Collection entries
◆ ◆ ◆ ◆

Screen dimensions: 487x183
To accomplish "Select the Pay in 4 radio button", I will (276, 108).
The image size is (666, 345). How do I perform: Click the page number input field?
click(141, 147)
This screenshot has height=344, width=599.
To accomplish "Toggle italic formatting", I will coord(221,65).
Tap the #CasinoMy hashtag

◆ ◆ ◆ ◆

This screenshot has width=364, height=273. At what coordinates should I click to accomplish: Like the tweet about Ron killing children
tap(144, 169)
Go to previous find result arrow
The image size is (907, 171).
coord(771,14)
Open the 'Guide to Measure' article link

◆ ◆ ◆ ◆

## TASK INSTRUCTIONS
Search term "will": return each line of the data that contains it.

## EXPECTED ANSWER
To accomplish "Select the Pay in 4 radio button", I will (276, 108).
To accomplish "Toggle italic formatting", I will coord(221,65).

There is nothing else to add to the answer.